Ancora, potrebbe essere utilizzata la tecnica della ricrittografia proxy: trattasi di una tecnologia crittografica avanzata che consente la ricrittografia di un set di dati già crittografato da una chiave pubblica ad un’altra, senza che il proxy abbia accesso al set di dati non crittografato. In questo modo potrà essere applicata una seconda crittografia dedicata nel momento in cui si decide di delegare l’accesso a terzi.

Detta soluzione è considerata ottimale quando non è noto, al momento della crittografia o della condivisione iniziale, chi potranno essere i soggetti con cui i dati sono condivisi, o si utilizzano infrastrutture non attendibili (come, appunto, le infrastrutture cloud).

Cura e ricerca: la condivisione dei dati dagli operatori

Il secondo scenario tipico, in materia di dati sanitari, riguarda la gestione delle cartelle cliniche elettroniche da parte degli operatori sanitari. Si tratta di database che contengono, in formato digitale, tutta la storia medica di un paziente ed i dati medici chiave relativi alle sue condizioni (risultati di esami medici, trattamenti, farmaci, diagnosi ecc.).

Dette cartelle sono generalmente gestite in un archivio centrale a livello nazionale e gli utenti possono autorizzare l’accesso ai propri dati ai medici curanti o alle istituzioni sanitarie. Durante la pandemia è diventata ancora più evidente la necessità di stimolare progetti di raccolta dati su larga scala, nel tentativo di supportare non solo la cura dei pazienti ma anche la ricerca scientifica e la prognosi.

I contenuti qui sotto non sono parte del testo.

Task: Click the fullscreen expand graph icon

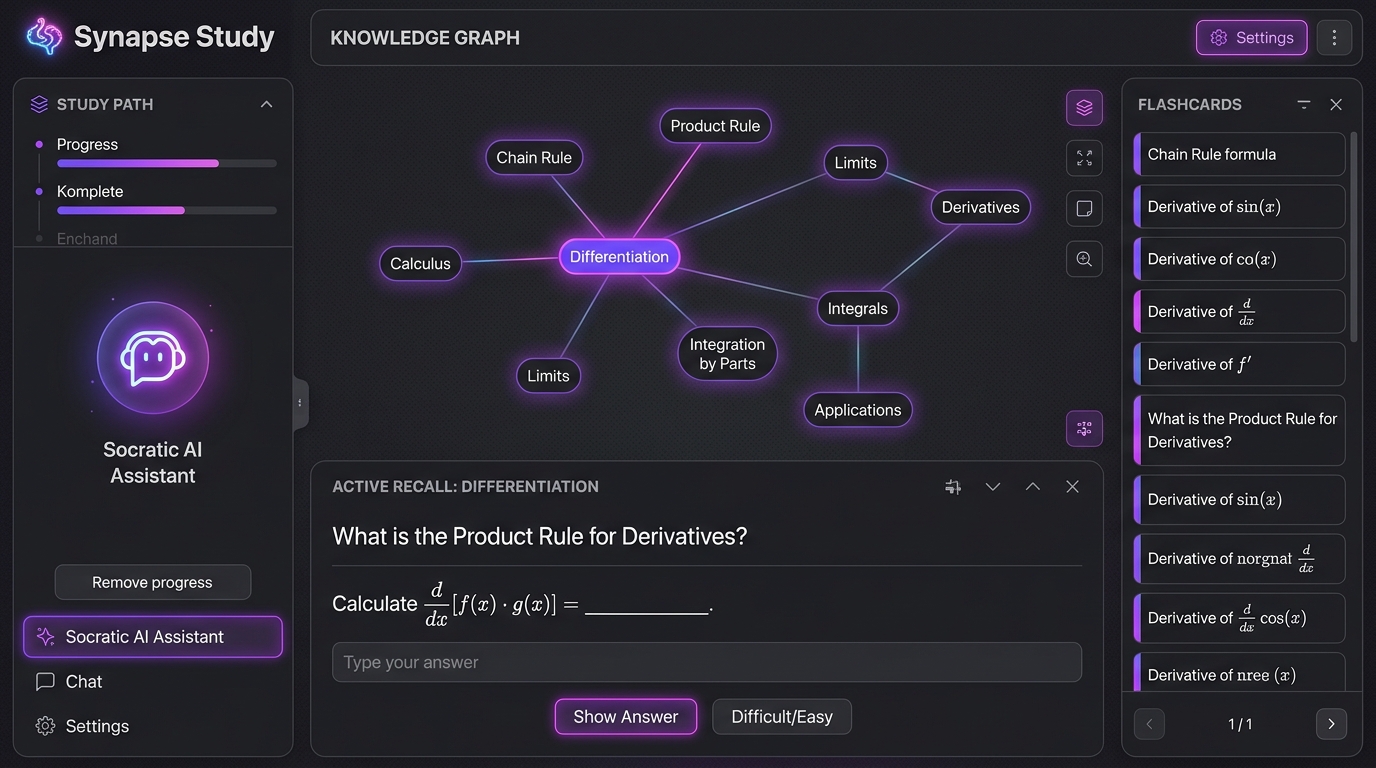Action: (x=1084, y=158)
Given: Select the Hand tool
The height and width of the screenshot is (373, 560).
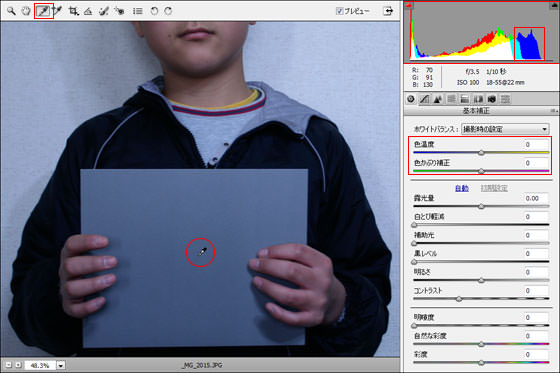Looking at the screenshot, I should click(26, 11).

A tal fine, ENISA rende alcuni esempi di applicazione delle tecniche crittografiche, che consentano di garantire che solo i fornitori di servizi sanitari autorizzati abbiano accesso ad informazioni personalizzate, permettendo, al contempo, nel caso in cui i dati debbano essere condivisi con ricercatori (interni o esterni) per scopi di ricerca sanitaria, la pseudonimizzazione del dato per evitare la divulgazione dell’identità del paziente.

La soluzione individuata da ENISA prevede l’utilizzo della c.d. crittografia polimorfica, unitamente alle tecniche di pseudonimizzazione (si parla di tecnologie PEP). “La proprietà principale della crittografia polimorfica è che i dati personali possono essere crittografati in modo tale che non sia necessario stabilire a priori chi può decrittografare i dati.

Questo può essere deciso in seguito tramite trasformazioni del testo cifrato che consentono di eseguire la decrittazione tramite diverse chiavi crittografiche. La trasformazione può essere eseguita in modo “cieco” senza che la parte che esegue questa operazione, il transcryptor, sia in grado di accedere al set di dati non crittografato.

Pertanto, il set di dati crittografato viene “trasformato” dal transcryptor in un’altra versione in modo che solo questo destinatario possa decrittografare”.

Il transcryptor, continua l’Agenzia, “può essere un’entità all’interno dell’organizzazione (ad esempio il centro medico o l’ospedale) o all’esterno dell’organizzazione, ad esempio un fornitore di servizi cloud”.

Per quanto riguarda la pseudonimizzazione, poi, la tecnologia PEP “utilizza il transcryptor anche come entità di pseudonimizzazione […]. A ciascun individuo vengono assegnati pseudonimi diversi per ciascuna terza parte che richiede l’accesso ai dati dell’individuo, impedendo così il collegamento di pseudonimi tra più terze parti”.

Riassumendo, dunque, ad ogni paziente viene assegnato un identificatore univoco, poi trasformato dal transcryptor in diversi pseudonimi, in base al tipo di destinatario, di contesto o di scopo per il quale si condividono i dati. Ciascuno pseudonimo viene comunicato allo specifico destinatario, insieme ai dati cifrati polimorfici.

Poiché per ogni destinatario lo pseudonimo cambia, quest’ultimo non potrà collegare i dati che visualizza ad uno specifico paziente, preservando la riservatezza dei dati di quest’ultimo. Nel caso in cui il destinatario sia un medico, il transcryptor crittografa nuovamente i dati sanitari del paziente e li trasmette al relativo medico.